> **Data entries**:
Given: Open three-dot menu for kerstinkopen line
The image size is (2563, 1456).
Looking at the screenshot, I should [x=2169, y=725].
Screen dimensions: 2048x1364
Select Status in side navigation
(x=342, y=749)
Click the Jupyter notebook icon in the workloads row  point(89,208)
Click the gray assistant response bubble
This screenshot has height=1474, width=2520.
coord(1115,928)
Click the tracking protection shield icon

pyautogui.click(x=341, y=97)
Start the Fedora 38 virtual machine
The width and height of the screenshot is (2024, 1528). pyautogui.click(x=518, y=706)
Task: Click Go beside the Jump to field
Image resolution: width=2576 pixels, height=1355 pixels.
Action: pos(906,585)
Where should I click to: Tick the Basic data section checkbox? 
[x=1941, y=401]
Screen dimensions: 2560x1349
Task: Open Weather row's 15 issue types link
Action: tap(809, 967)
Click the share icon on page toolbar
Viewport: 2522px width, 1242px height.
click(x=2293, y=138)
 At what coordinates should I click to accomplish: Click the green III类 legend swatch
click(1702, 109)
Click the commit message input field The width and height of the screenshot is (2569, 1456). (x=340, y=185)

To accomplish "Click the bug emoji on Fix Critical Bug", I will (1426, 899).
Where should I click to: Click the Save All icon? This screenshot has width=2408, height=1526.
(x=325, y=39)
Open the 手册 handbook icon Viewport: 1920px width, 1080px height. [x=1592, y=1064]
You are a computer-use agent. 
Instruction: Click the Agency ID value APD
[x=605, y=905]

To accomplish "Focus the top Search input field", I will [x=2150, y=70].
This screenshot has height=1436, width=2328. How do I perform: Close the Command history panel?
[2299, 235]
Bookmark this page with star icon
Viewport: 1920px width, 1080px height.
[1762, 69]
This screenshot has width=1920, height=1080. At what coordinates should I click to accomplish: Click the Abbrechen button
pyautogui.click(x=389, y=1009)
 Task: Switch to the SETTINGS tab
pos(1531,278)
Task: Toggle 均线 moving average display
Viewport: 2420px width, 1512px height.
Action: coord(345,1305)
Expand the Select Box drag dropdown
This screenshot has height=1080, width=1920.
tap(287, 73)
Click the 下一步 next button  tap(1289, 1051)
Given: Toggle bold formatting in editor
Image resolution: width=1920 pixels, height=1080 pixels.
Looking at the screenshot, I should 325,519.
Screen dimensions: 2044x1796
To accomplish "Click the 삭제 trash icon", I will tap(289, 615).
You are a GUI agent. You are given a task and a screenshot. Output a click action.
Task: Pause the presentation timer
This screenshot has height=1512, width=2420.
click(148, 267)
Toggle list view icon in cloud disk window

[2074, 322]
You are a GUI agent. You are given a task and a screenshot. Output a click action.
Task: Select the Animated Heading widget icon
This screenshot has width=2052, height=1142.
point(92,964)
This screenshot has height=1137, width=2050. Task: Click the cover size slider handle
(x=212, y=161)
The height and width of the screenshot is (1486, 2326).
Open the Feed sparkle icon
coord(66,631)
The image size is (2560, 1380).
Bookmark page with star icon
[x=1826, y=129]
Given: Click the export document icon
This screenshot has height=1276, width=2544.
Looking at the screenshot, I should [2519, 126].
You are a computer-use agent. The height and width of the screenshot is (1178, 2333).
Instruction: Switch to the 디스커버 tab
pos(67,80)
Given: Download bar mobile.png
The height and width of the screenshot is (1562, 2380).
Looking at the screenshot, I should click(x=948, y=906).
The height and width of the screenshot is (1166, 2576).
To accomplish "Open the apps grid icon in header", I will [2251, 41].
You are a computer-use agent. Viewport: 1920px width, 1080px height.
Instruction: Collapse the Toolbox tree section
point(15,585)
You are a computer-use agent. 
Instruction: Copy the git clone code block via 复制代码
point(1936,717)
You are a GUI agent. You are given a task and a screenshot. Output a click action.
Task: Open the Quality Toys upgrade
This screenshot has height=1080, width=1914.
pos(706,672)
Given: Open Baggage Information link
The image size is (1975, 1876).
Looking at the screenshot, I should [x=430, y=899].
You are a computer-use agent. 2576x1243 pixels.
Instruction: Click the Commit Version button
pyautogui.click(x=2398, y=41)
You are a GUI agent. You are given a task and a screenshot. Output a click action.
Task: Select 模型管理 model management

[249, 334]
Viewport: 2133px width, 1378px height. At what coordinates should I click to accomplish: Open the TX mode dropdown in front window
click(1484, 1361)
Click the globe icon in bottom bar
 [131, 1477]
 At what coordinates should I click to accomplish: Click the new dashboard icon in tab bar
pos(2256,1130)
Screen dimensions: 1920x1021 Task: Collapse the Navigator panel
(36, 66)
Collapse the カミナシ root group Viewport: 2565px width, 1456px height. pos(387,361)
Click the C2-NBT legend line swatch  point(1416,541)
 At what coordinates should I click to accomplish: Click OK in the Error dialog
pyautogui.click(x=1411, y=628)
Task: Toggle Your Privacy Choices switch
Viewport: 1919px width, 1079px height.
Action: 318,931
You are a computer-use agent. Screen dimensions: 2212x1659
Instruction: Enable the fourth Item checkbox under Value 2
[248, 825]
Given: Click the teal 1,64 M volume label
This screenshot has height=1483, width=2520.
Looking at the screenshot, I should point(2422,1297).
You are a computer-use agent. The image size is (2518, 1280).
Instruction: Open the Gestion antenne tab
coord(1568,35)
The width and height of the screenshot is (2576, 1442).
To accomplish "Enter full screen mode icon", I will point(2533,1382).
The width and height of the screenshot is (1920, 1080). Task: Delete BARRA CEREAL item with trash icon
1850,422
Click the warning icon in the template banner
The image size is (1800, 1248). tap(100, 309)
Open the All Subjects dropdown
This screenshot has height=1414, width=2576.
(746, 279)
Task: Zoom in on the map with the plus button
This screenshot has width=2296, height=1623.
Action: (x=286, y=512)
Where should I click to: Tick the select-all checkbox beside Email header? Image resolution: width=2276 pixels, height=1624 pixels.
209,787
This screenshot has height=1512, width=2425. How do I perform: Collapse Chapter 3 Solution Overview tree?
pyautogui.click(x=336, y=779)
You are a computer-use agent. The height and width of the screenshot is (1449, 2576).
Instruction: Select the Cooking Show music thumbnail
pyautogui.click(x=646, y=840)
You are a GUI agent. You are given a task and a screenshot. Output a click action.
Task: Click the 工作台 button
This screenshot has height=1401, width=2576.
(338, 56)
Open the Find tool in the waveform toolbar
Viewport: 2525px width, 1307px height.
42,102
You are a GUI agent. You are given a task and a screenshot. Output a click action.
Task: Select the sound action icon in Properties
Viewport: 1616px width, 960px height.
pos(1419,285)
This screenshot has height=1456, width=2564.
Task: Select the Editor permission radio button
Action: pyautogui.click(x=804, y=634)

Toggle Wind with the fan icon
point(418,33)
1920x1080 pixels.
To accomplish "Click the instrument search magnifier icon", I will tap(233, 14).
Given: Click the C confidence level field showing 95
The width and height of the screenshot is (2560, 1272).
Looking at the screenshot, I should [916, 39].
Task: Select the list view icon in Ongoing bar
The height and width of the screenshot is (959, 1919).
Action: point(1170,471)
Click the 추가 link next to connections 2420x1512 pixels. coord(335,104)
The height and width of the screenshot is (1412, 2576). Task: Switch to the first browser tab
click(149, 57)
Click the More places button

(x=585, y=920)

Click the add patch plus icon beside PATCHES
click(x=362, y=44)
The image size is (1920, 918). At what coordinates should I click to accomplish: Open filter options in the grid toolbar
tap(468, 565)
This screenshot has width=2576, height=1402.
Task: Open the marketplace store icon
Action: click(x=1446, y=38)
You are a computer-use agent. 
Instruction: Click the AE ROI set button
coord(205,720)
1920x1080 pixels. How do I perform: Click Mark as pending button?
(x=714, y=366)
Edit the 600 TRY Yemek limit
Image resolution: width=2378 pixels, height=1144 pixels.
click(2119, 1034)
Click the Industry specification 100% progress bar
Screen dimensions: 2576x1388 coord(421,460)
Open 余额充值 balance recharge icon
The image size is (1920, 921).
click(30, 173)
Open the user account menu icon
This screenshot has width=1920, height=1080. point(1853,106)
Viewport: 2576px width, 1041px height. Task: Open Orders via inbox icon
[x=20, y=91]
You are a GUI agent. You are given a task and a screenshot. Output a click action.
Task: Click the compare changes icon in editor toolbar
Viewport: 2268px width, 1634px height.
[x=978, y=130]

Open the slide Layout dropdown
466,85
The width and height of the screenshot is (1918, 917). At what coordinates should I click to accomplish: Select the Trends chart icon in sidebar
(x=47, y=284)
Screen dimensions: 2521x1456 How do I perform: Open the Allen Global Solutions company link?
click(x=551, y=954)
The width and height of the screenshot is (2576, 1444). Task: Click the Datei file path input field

> **About this task**:
Sift through the entries and copy every line with "next".

> **Worked solution**:
Click the 下一步 next button  tap(1289, 1051)
Click the 추가 link next to connections 2420x1512 pixels. coord(335,104)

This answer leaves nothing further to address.